Kaynak metin.
══════════
Trump’ın kararının bütünüyle Erdoğan’la yaptığı telefon görüşmesinin ürünü olup olmadığını bilemiyoruz; ancak kendisinin seçim kampanyası sırasında Amerikan askerlerini Suriye’den çekeceğine dair söz verdiğini de hatırlamakta fayda var. Belki vurgulanması gereken husus her iki liderin de siyaseti kişisel düzeyde yürütmeye eğilimli olmasıdır. Telefon görüşmesinin bütün bu gelişmelerde kilit rol oynayıp oynamadığından emin olamayız. ABD yönetimine yakın kaynaklarından gelen haberler buna işaret ediyor olsa da, biliyoruz ki, her iki lider de dünyaya ‘al-ver’ pencerisinden bakıyorlar. Nelerin verilip nelerin alındığını hala bilmiyoruz. Şimdiye kadar tek bildiğimiz husus Başkan Trump’un Amerikan askerlerinin Suriye’de kalmaması gerektiğine ikna edilmiş olmasıdır.
══════════
Verilen bilgiler.
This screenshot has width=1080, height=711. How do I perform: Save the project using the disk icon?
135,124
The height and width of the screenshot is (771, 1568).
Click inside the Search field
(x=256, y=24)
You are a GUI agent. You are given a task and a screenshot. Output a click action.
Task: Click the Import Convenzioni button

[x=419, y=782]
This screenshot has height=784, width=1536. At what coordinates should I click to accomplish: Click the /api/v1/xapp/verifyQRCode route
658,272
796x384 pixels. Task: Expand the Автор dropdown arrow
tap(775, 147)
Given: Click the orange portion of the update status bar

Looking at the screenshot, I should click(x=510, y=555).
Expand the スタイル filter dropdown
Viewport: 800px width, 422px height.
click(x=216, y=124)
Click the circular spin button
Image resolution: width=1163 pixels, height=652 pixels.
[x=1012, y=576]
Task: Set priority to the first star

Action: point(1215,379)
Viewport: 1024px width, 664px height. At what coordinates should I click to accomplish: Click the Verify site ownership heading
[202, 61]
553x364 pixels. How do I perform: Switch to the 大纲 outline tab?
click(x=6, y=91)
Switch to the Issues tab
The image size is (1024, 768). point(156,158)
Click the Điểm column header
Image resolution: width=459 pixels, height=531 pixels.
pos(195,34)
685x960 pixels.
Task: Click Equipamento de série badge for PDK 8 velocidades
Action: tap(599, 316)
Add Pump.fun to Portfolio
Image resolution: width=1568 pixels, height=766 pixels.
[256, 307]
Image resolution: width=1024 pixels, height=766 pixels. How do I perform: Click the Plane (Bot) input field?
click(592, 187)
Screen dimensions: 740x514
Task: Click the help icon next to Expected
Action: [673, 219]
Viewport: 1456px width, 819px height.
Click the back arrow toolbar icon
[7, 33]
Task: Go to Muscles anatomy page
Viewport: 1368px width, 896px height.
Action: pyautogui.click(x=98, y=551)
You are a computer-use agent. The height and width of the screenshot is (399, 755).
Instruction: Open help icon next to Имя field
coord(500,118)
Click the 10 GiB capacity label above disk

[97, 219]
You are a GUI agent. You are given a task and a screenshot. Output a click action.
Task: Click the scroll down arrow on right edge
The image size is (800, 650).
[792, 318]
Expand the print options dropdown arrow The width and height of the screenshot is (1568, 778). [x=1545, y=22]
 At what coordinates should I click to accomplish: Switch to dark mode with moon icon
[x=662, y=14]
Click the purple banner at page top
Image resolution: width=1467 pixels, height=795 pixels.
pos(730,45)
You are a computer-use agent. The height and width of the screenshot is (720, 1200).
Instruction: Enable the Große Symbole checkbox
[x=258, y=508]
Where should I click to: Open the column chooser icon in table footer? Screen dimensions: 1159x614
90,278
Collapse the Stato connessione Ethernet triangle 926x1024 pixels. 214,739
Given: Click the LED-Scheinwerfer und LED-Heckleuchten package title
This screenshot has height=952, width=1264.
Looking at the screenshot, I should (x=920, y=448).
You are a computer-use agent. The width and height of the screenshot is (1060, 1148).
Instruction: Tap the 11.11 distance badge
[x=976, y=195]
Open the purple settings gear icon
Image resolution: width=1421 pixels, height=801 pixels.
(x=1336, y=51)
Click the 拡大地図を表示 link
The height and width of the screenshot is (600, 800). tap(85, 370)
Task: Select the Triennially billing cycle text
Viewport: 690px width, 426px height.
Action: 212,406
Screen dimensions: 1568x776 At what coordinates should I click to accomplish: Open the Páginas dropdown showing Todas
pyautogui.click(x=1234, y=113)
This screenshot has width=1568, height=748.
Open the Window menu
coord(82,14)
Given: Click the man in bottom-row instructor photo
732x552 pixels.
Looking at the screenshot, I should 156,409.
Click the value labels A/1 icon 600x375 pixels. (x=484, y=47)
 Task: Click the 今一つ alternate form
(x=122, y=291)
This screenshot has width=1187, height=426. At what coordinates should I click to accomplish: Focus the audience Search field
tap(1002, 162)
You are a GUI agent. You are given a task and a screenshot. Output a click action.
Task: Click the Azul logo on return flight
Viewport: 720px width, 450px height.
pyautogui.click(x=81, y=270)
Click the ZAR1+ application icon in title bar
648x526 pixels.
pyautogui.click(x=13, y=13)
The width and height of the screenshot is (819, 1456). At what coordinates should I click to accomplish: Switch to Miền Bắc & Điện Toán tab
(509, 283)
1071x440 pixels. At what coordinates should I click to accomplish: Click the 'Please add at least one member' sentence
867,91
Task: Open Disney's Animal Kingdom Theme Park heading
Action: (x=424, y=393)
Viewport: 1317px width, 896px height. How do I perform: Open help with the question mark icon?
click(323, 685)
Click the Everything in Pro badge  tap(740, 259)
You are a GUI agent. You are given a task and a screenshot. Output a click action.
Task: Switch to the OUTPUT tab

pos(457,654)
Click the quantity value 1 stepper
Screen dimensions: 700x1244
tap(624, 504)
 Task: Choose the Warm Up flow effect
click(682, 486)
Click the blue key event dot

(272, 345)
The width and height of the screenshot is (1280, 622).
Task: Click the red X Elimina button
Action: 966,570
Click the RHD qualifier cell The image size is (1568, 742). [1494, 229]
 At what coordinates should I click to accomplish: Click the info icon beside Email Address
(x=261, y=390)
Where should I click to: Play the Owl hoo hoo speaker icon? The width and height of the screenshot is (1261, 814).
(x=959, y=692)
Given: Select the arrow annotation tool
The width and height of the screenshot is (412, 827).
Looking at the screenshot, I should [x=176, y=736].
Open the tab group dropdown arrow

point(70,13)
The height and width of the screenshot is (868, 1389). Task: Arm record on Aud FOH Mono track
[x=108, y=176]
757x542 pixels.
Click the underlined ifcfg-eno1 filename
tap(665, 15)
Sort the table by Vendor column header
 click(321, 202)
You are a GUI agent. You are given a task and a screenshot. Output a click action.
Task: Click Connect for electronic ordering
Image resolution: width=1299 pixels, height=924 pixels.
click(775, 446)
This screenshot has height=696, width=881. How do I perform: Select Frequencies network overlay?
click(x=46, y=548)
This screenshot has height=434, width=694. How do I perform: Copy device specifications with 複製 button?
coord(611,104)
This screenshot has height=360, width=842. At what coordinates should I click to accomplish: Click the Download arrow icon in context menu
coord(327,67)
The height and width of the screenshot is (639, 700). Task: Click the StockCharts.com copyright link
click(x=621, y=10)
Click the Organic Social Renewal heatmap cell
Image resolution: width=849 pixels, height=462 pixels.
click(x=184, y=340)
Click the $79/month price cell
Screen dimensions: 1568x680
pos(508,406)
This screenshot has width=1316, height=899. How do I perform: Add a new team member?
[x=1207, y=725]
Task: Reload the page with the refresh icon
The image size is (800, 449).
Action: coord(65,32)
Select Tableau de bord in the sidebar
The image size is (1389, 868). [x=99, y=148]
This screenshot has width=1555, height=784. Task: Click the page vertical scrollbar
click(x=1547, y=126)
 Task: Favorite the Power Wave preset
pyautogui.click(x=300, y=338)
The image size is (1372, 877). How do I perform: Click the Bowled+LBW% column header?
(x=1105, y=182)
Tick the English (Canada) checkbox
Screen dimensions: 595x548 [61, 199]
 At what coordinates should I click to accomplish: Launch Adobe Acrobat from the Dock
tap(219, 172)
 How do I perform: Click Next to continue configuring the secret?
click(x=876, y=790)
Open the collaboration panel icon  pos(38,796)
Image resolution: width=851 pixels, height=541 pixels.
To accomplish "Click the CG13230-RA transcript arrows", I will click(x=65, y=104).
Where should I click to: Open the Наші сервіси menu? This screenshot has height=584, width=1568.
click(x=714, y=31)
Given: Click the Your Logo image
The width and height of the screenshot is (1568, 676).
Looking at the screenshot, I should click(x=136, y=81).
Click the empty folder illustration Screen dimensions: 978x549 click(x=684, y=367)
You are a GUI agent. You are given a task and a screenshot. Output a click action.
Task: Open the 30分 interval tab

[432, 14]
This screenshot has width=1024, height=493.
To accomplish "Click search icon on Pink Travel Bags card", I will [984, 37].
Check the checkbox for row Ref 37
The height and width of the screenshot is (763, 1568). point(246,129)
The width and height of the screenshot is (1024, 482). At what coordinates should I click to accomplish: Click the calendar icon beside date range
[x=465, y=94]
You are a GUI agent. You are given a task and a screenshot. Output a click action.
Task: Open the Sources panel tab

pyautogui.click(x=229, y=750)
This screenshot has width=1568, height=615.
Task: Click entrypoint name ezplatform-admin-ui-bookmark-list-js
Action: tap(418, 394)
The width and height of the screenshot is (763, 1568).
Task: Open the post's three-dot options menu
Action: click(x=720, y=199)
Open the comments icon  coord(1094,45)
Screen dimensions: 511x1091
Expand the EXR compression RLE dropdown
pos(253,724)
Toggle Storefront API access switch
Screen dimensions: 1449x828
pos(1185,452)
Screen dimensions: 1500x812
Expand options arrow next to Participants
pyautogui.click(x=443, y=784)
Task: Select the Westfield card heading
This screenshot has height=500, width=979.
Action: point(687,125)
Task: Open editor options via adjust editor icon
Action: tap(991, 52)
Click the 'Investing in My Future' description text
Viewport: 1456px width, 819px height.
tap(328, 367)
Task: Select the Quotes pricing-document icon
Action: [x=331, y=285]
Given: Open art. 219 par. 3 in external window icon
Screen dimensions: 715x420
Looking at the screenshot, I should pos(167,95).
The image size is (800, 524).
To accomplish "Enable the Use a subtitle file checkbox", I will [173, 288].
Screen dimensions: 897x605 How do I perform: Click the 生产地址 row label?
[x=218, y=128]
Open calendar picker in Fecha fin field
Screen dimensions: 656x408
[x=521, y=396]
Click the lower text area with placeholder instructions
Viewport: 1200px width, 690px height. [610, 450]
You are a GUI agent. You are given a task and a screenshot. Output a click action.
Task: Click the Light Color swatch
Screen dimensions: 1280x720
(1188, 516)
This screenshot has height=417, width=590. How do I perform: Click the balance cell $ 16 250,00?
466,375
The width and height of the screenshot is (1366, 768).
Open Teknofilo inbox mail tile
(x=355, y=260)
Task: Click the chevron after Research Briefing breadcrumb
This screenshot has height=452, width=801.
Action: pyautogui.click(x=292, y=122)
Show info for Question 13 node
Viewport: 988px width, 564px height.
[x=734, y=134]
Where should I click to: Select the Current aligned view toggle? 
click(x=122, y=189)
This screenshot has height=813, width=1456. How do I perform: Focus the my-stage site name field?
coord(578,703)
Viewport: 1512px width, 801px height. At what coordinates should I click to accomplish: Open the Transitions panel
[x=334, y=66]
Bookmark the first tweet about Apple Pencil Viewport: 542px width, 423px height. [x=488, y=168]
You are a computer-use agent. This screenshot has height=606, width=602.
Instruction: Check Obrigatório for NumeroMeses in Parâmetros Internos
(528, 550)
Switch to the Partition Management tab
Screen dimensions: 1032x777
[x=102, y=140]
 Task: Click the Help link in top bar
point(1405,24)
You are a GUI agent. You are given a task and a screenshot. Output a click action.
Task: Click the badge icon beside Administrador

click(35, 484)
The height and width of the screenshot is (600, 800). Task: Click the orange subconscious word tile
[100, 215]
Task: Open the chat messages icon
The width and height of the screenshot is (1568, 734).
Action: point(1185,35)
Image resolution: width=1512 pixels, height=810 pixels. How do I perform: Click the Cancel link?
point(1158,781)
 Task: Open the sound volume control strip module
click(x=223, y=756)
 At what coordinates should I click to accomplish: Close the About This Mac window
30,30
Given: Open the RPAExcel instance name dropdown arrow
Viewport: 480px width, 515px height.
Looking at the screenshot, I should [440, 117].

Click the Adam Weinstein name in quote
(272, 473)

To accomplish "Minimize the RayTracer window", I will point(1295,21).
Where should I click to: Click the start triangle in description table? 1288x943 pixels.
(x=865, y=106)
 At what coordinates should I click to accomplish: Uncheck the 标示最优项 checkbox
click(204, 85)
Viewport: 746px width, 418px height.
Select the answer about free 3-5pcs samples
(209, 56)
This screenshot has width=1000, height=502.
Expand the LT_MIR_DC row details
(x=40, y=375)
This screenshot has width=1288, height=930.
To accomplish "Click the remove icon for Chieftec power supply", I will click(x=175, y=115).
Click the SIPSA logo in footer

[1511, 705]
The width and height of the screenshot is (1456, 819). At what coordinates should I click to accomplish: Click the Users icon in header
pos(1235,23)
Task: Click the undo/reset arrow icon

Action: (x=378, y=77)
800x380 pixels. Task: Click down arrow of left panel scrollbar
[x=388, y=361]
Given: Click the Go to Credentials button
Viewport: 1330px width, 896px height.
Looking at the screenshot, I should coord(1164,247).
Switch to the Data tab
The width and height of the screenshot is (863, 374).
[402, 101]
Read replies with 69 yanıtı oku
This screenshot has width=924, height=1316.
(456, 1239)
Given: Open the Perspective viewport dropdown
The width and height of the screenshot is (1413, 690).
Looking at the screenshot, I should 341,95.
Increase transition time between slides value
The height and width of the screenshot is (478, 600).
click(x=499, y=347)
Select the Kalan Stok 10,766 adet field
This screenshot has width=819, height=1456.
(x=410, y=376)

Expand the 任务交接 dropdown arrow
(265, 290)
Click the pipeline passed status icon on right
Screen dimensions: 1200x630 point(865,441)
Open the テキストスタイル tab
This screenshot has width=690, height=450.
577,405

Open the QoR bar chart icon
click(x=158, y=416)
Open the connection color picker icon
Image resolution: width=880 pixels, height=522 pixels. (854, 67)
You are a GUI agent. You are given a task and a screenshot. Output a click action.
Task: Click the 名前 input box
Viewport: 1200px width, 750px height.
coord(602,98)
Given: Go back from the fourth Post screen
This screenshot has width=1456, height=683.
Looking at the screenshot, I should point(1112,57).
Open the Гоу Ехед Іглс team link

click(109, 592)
══════════
Alıştırmalar.
1. Kaynak metindeki "Trump’ın kararının bütünüyle" ifadesinden "ikna edilmiş olmasıdır." ifadesine kadar olan bölümü olduğu gibi tekrar yazın.
2. Kaynak metinde bilinmediği ya da emin olunamadığı belirtilen konuların hepsini sıralayın.

Cevaplar.
1.
Trump’ın kararının bütünüyle Erdoğan’la yaptığı telefon görüşmesinin ürünü olup olmadığını bilemiyoruz; ancak kendisinin seçim kampanyası sırasında Amerikan askerlerini Suriye’den çekeceğine dair söz verdiğini de hatırlamakta fayda var. Belki vurgulanması gereken husus her iki liderin de siyaseti kişisel düzeyde yürütmeye eğilimli olmasıdır. Telefon görüşmesinin bütün bu gelişmelerde kilit rol oynayıp oynamadığından emin olamayız. ABD yönetimine yakın kaynaklarından gelen haberler buna işaret ediyor olsa da, biliyoruz ki, her iki lider de dünyaya ‘al-ver’ pencerisinden bakıyorlar. Nelerin verilip nelerin alındığını hala bilmiyoruz. Şimdiye kadar tek bildiğimiz husus Başkan Trump’un Amerikan askerlerinin Suriye’de kalmaması gerektiğine ikna edilmiş olmasıdır.

2.
- Trump'ın kararının bütünüyle Erdoğan'la yaptığı telefon görüşmesinin ürünü olup olmadığı
- Telefon görüşmesinin bütün bu gelişmelerde kilit rol oynayıp oynamadığı
- Nelerin verilip nelerin alındığı